Get to Know: Andrew Garfield Written by Caroline Gerrard
Andrew Garfield is one actor who is definitely 'super'! After winning critical acclaim for his role in the 2010 hit 'The Social Network', Andrew is web slinging his way onto the big screen again (with Emma Stone by his side) in the blockbuster 'The Amazing Spiderman'. Get to know Andrew Garfield, the actor who counts Robert Pattinson as one of his best friends!
Full Name: Andrew Russell Garfield
Birthday: August 20th, 1983
Favorite Book: 'The Catcher in the Rye'
Favorite Band: Arcade Fire
Favorite Movie: 'The Karate Kid'
Favorite Food: "An English roast, with roast lamb, roast potatoes and gravy."
You were born in the United States but raised in England. Where do you feel most at home?
Andrew: I feel equally at home in both places. I don't feel more or less either one, but enjoy having a varied cultural existence. My home is in London. My girlfriend is in LA, and I have two nationalities, so I can be either here or there, so it doesn't really matter. I'm ok with being slightly nomadic.
Growing up, did you want to be an actor?
Andrew: When I was six I thought that I wanted to be a musician, like a singer/songwriter. That’s what I romantically envisioned for myself. But in reality the experience of getting into music was just the opposite. My parents signed me up for classical guitar lessons, which made for two years of the most depressing Wednesday evenings. My teacher was this classically trained Spanish guitar guy who kind of left me cold. Instead of learning how to play the kinds of songs I wanted to play, I was learning these classical pieces. Even my teacher’s attempts to teach me some Beatles songs didn’t quite connect. So I probably rebelled against that by never touching a guitar again.
I was also into gymnastics when I was younger. I remember having a horribly traumatic experience where this fat guy sat on my back while I was doing the splits, and I was looking for my mother in the group of mothers on the sidelines, but I couldn’t find her. I remember sitting there, watching all of these kids do cartwheels- it looked terrible to me. I envisioned myself getting sick, and worried about what all of the other kids would think, and what it would be like to not have friends for the rest of my childhood. All of those thoughts were running through my head as I was searching for my mother and I couldn’t find her. But then I eventually found her, and she came to the rescue like all good mothers do. This was in the early stages of my illustrious gymnastics career. I have to say though; the first time I ever did a backflip was one of the greatest moments. It was kind of incredible. I felt superhuman for a second. I tried to carry on to achieve that again, but it takes a lot of work to feel superhuman.
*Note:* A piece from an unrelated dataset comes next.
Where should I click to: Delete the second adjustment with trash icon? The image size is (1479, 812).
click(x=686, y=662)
What made you want to start acting?
Andrew: Acting came from me being depressed. I was a gymnast and swimmer until thirteen. Then I gave sports up and started naval gazing. I needed something to keep me afloat, so my parents suggested acting classes. I took them and a very encouraging teacher suggested I could make a career out of it. As soon as that happened, I felt some kind of purpose.
What was your first job?
Andrew: The first job that I would consider proper was when I worked at Starbucks. That was when I first moved to London from Surrey, where I was brought up, and went to drama school at Golders Green. I went up there because I thought I would move into a house on my own and be independent. I was seventeen, I thought this was a great idea. I moved into this massive, empty house and I thought I would get a job, so I walked into the Starbucks around the corner and somehow convinced them to hire me. I was actually really excited to work there. There was a very American, romanticized idea that I had in my head about what it would be like to work in a coffee shop. I thought of coffee shops as the kind of places where you met really smart, interesting, quirky girls with thick, black rimmed glasses. But it didn’t turn out that way at all. I ended up being pursued by this girl who was very cool, but she just wasn’t my type… It was a personality thing more than anything.
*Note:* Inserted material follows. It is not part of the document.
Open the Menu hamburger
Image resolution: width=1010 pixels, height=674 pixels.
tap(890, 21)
In an article you said that you don’t Google yourself. Why is that?
Andrew: There would be a lot of really nice people saying a lot of nice things. But then I would get to the one person who would say ‘His eyebrows look big. He ought to shave his eyebrows. He looks like a Neanderthal.’ I thought, ‘That’s so mean. I can’t help my eyebrows, dude.’
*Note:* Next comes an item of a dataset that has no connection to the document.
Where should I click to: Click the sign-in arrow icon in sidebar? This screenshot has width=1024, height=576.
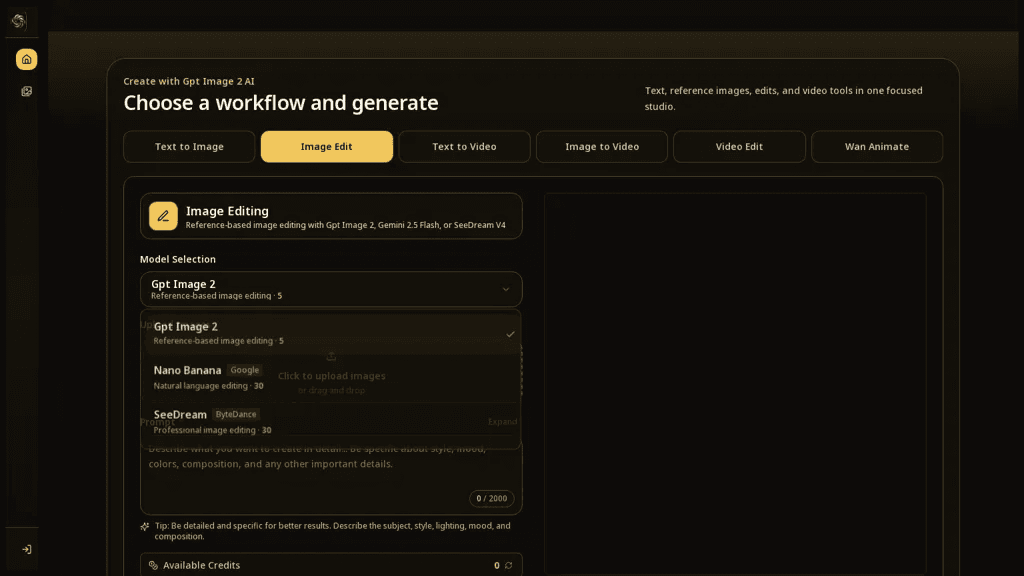(x=27, y=549)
Do you feel pressure taking on a role as well known as Spiderman?
Andrew: Yes. On Halloween. Bedtimes. Tuesdays. When I was auditioning, my parents sent me a photo of me as a kid in the Spiderman costume. I gave it to my agent, and my agent slipped it to the studio as they were making their decision.
Why do you relate to the character of Spiderman so much?
Andrew: He's a human hero that goes through all of the same struggles that we all have gone through, especially the skinny ones that want more power than they feel they have. I think it's a very inspiring, aspirational character that symbolizes goodness — and how difficult it is to be good — but how worth it it is.
Before taking the role, were you nervous about the fame that comes with playing such a well known character?
Andrew: I know that deep down I just want to be an actor, I want to get to lose myself and have an audience suspend disbelief, so I did consider it. But there was a 3-year-old in me, and I couldn't strangle him, and he was just like, 'You're doing this for me. You get one life, and who am I to turn down playing one of my greatest heroes?’